## Problem details
Your answer should be a faithful copy of the entire listing.

···

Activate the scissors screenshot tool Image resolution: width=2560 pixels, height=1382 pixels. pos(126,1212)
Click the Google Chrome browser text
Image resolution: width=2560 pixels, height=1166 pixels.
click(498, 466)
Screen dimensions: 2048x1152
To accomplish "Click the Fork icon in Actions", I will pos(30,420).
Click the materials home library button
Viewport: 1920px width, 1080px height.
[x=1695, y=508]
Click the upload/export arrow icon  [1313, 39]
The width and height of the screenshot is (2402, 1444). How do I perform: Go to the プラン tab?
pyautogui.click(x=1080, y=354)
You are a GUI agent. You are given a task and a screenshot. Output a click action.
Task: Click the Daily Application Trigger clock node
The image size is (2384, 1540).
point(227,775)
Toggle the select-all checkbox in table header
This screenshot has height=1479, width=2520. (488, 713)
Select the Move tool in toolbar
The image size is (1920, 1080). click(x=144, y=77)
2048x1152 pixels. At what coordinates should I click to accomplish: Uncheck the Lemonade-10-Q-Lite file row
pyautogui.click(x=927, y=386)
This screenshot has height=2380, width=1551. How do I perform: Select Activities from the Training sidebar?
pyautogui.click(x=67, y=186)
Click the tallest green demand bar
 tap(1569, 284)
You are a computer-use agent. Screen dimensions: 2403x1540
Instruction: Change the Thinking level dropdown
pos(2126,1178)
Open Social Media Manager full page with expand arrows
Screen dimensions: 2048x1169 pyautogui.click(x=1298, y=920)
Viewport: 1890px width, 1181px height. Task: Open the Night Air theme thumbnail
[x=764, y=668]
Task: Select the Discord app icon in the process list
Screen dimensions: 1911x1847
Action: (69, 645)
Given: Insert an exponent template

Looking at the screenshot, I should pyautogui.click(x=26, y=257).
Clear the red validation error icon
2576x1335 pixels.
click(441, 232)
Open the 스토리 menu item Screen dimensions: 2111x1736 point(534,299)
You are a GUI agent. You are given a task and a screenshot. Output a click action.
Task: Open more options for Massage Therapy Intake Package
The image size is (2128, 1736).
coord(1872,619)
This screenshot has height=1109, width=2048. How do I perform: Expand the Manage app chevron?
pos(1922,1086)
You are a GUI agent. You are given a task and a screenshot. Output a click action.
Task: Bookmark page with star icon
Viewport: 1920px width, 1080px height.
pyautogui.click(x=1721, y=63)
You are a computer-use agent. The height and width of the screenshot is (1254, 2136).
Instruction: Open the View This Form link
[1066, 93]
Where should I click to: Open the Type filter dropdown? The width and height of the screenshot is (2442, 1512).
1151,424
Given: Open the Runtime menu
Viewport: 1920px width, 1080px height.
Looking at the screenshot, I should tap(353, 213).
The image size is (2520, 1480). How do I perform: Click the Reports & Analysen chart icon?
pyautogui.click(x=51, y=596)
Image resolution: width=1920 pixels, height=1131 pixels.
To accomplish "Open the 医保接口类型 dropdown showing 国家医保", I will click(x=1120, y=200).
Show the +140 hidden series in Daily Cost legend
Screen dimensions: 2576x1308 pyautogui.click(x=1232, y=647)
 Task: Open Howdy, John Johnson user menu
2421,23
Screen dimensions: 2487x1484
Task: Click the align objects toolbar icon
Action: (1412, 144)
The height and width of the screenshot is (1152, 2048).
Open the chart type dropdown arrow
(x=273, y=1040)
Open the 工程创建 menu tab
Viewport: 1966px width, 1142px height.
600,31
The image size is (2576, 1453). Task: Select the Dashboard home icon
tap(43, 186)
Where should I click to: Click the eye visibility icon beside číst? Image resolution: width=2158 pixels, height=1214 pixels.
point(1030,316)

···

## Exercise answer
Activate the scissors screenshot tool Image resolution: width=2560 pixels, height=1382 pixels. pos(126,1212)
Click the Google Chrome browser text
Image resolution: width=2560 pixels, height=1166 pixels.
click(498, 466)
Screen dimensions: 2048x1152
To accomplish "Click the Fork icon in Actions", I will pos(30,420).
Click the materials home library button
Viewport: 1920px width, 1080px height.
[x=1695, y=508]
Click the upload/export arrow icon  [1313, 39]
The width and height of the screenshot is (2402, 1444). How do I perform: Go to the プラン tab?
pyautogui.click(x=1080, y=354)
You are a GUI agent. You are given a task and a screenshot. Output a click action.
Task: Click the Daily Application Trigger clock node
The image size is (2384, 1540).
point(227,775)
Toggle the select-all checkbox in table header
This screenshot has height=1479, width=2520. (488, 713)
Select the Move tool in toolbar
The image size is (1920, 1080). click(x=144, y=77)
2048x1152 pixels. At what coordinates should I click to accomplish: Uncheck the Lemonade-10-Q-Lite file row
pyautogui.click(x=927, y=386)
This screenshot has height=2380, width=1551. How do I perform: Select Activities from the Training sidebar?
pyautogui.click(x=67, y=186)
Click the tallest green demand bar
 tap(1569, 284)
You are a computer-use agent. Screen dimensions: 2403x1540
Instruction: Change the Thinking level dropdown
pos(2126,1178)
Open Social Media Manager full page with expand arrows
Screen dimensions: 2048x1169 pyautogui.click(x=1298, y=920)
Viewport: 1890px width, 1181px height. Task: Open the Night Air theme thumbnail
[x=764, y=668]
Task: Select the Discord app icon in the process list
Screen dimensions: 1911x1847
Action: (69, 645)
Given: Insert an exponent template

Looking at the screenshot, I should pyautogui.click(x=26, y=257).
Clear the red validation error icon
2576x1335 pixels.
click(441, 232)
Open the 스토리 menu item Screen dimensions: 2111x1736 point(534,299)
You are a GUI agent. You are given a task and a screenshot. Output a click action.
Task: Open more options for Massage Therapy Intake Package
The image size is (2128, 1736).
coord(1872,619)
This screenshot has height=1109, width=2048. How do I perform: Expand the Manage app chevron?
pos(1922,1086)
You are a GUI agent. You are given a task and a screenshot. Output a click action.
Task: Bookmark page with star icon
Viewport: 1920px width, 1080px height.
pyautogui.click(x=1721, y=63)
You are a computer-use agent. The height and width of the screenshot is (1254, 2136).
Instruction: Open the View This Form link
[1066, 93]
Where should I click to: Open the Type filter dropdown? The width and height of the screenshot is (2442, 1512).
1151,424
Given: Open the Runtime menu
Viewport: 1920px width, 1080px height.
Looking at the screenshot, I should tap(353, 213).
The image size is (2520, 1480). How do I perform: Click the Reports & Analysen chart icon?
pyautogui.click(x=51, y=596)
Image resolution: width=1920 pixels, height=1131 pixels.
To accomplish "Open the 医保接口类型 dropdown showing 国家医保", I will click(x=1120, y=200).
Show the +140 hidden series in Daily Cost legend
Screen dimensions: 2576x1308 pyautogui.click(x=1232, y=647)
 Task: Open Howdy, John Johnson user menu
2421,23
Screen dimensions: 2487x1484
Task: Click the align objects toolbar icon
Action: (1412, 144)
The height and width of the screenshot is (1152, 2048).
Open the chart type dropdown arrow
(x=273, y=1040)
Open the 工程创建 menu tab
Viewport: 1966px width, 1142px height.
600,31
The image size is (2576, 1453). Task: Select the Dashboard home icon
tap(43, 186)
Where should I click to: Click the eye visibility icon beside číst? Image resolution: width=2158 pixels, height=1214 pixels.
point(1030,316)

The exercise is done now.